The hypothalamus contains neurons that control energy balance and whose activity is sensitive to circulating glucose levels. These neurons control, in part, the body’s response to changes in glucose availability. What is poorly defined, is how glial cells influence glucose-sensing neuron activity and how this is altered in diseases like diabetes.
The hypothalamus contains various neuronal populations controlling aspects of homeostasis, including systemic glucose regulation. One specific region of the hypothalamus known as the ventromedial hypothalamus (VMH) contains neurons that are excited by increasing glucose levels, known as glucose-excited (GE) neurons. Other neurons of the VMH are inhibited by increasing glucose levels, termed glucose-inhibited (GI) neurons. These cells work in concert to orchestrate the whole body response to changing glucose levels, altering release of the main glucose-regulating hormones, insulin and glucagon, which decrease and increase blood glucose levels, respectively. What is not known is whether glial cells, neuromodulatory but non-electrically active cells within the brain, also play a role in detecting changes in glucose and helping GE and GI neurons to function.

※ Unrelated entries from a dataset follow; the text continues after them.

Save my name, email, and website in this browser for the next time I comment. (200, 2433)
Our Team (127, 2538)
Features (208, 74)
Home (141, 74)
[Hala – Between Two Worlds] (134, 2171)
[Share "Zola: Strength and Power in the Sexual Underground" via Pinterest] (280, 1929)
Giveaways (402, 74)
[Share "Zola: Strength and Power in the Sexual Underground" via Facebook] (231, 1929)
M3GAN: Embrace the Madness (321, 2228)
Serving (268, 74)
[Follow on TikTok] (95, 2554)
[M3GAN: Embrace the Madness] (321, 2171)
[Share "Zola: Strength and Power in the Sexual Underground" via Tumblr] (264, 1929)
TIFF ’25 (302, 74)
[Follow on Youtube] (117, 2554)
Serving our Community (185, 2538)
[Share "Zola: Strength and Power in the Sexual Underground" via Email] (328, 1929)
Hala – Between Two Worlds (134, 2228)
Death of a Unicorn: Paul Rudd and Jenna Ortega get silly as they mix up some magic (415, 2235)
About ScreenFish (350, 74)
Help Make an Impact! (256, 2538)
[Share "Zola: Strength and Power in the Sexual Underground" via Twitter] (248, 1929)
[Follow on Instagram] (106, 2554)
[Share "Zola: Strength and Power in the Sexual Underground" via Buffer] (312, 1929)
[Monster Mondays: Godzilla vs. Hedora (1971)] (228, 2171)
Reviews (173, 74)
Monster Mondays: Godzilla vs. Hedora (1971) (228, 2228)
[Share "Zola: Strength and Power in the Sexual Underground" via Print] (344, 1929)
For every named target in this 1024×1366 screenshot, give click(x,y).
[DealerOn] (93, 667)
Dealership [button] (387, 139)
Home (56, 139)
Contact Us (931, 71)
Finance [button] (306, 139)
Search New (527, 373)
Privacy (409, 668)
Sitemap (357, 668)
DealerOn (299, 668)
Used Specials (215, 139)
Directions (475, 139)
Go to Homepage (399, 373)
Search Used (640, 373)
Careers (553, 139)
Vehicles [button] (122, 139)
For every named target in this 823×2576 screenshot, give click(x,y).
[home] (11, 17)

Advances in technologies enabling regulation of specific brain cell populations has increased our understanding of glial cell function. It has become increasingly apparent that glial cells do more than just support neurons but also release chemical signals termed gliotransmitters that alter aspects of neuronal activity. For example, glial cells within the hypothalamus have, over the past 3 years, been shown to regulate feeding. What is much less clear is how glial cells regulate blood glucose levels when glucose levels increase or decrease too much. This happens frequently in people with diabetes. The aim of this PhD is to determine how glial cells, specifically astrocytes, may detect changes in glucose levels and contribute to regulation of whole body glucose homeostasis.
To achieve this, the student will utilise a number of cutting edge technologies. Firstly, in rat brain slices, the student will measure neuronal activity across the VMH using a perforated multi-electrode array recordings whilst manipulating astrocytes with pharmacological or genetic approaches. They will examine whether increasing or decreasing astrocyte activity alters responses of GE and GI neurons to changes in glucose concentration.

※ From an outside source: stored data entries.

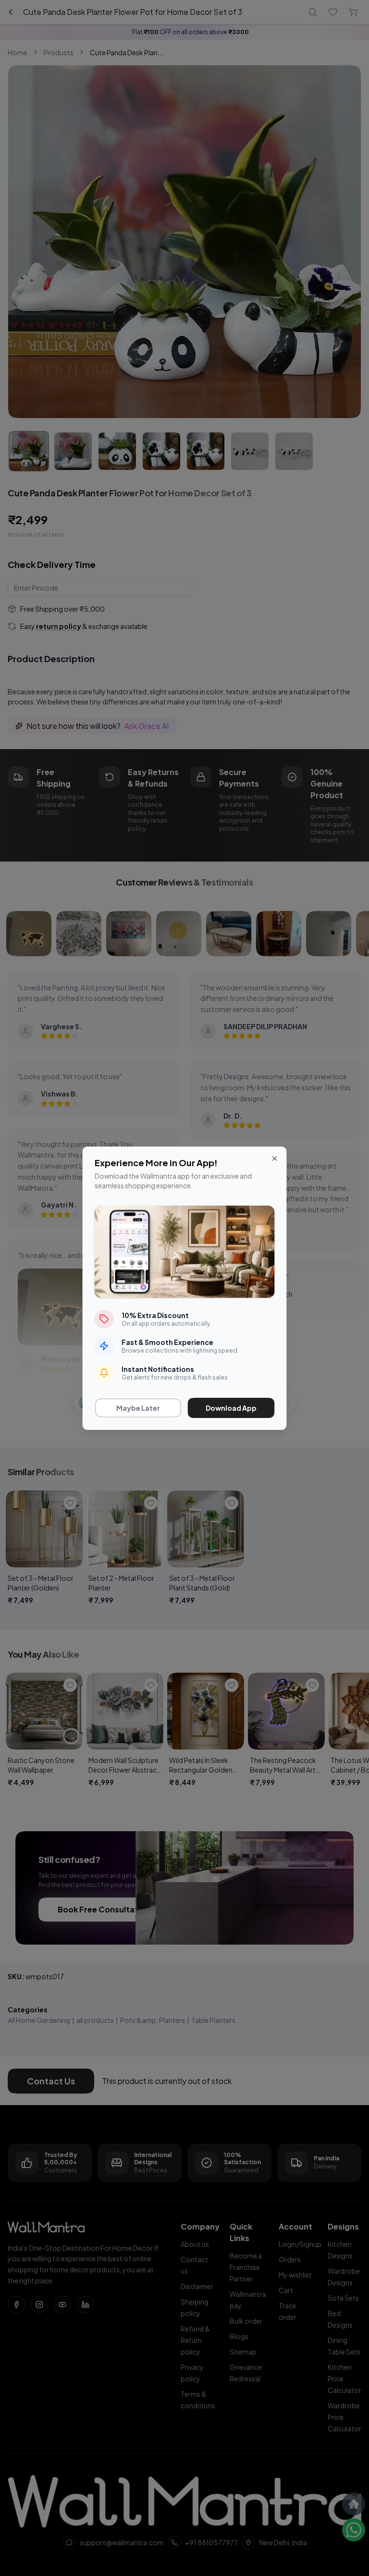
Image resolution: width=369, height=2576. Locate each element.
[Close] (275, 1158)
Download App (231, 1408)
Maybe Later (138, 1408)
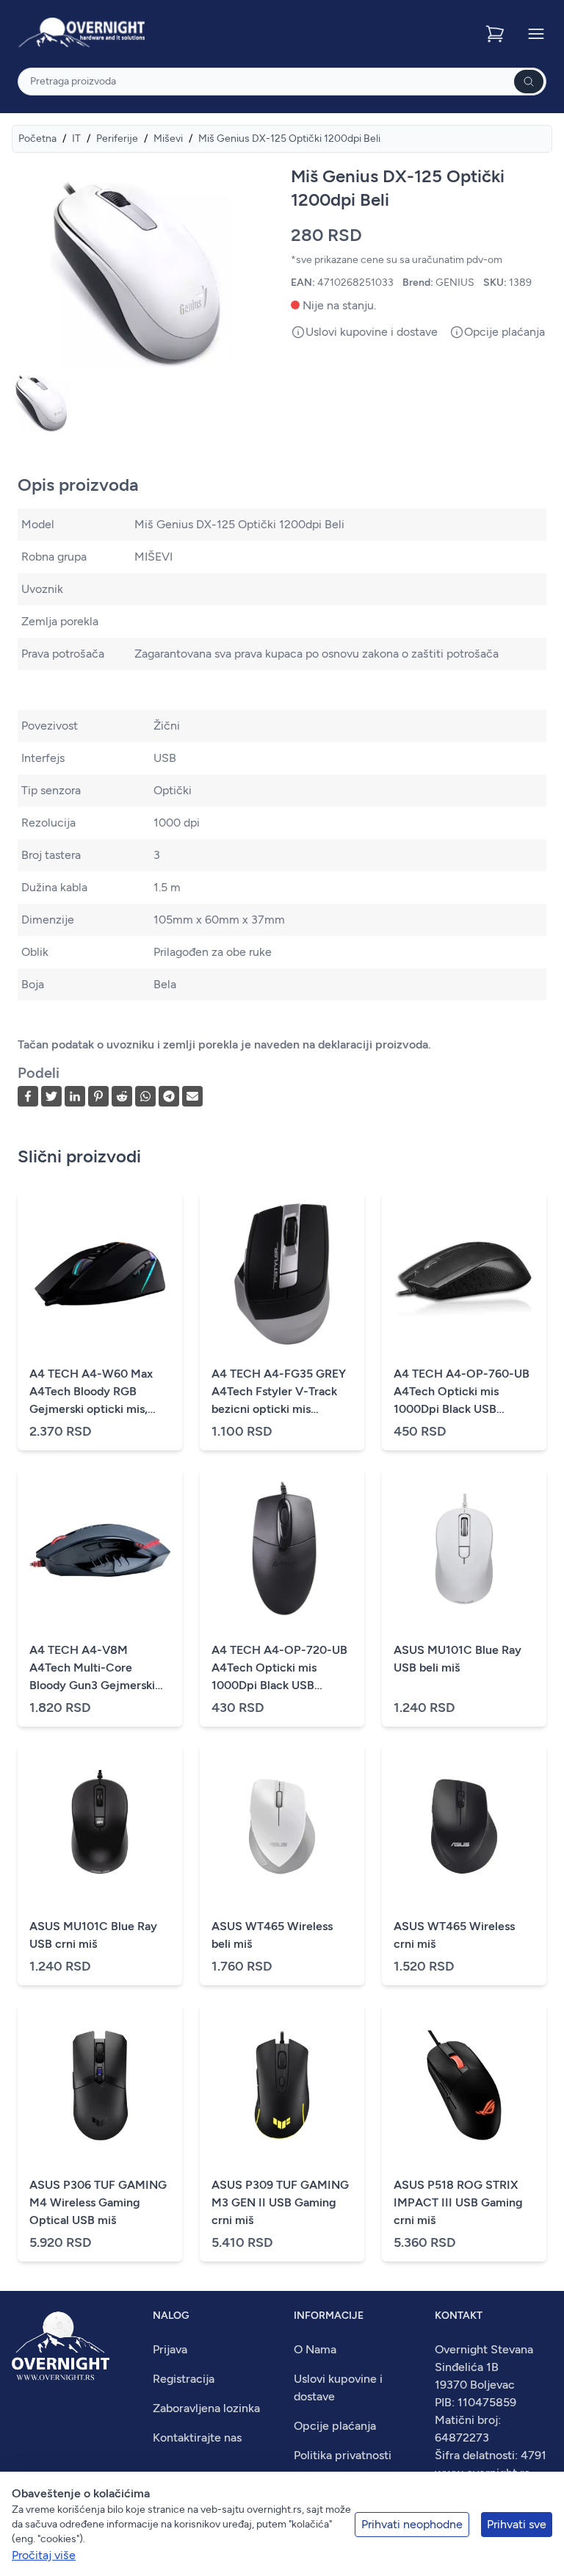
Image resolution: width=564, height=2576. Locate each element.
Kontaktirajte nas (197, 2437)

Secondly, to determine whether neuronal activity alters astrocyte activity, the student will utilise two-photon imaging with calcium-sensitive dyes to monitor changes in astrocyte activity, whilst changing glucose levels or altering neurotransmitter (GABA and glutamate) signalling.
Thirdly, to determine how glial cells alter glucose homeostasis, the student will use advanced microvascular surgery to perform dual carotid artery and jugular vein catheterisation in rats. This allows simultaneous infusion of insulin and glucose to accurately control glucose levels, whilst sampling blood for analysis of glucose and gluco-regulatory hormones. By combining this with chemogenetic viral vector injection into the hypothalamus to express an engineered receptor, the student can manipulate astrocyte activity using a synthetic drug, whilst clamping glucose at a desired level. Thus, they will determine the impact of local glial cell activity on whole body physiology. These experiments will fill an important piece of the glucose homeostasis jigsaw potentially providing new targets for treatment. Moreover, these multidisciplinary approaches will generate high impact publications and provide an excellent training experience for the student.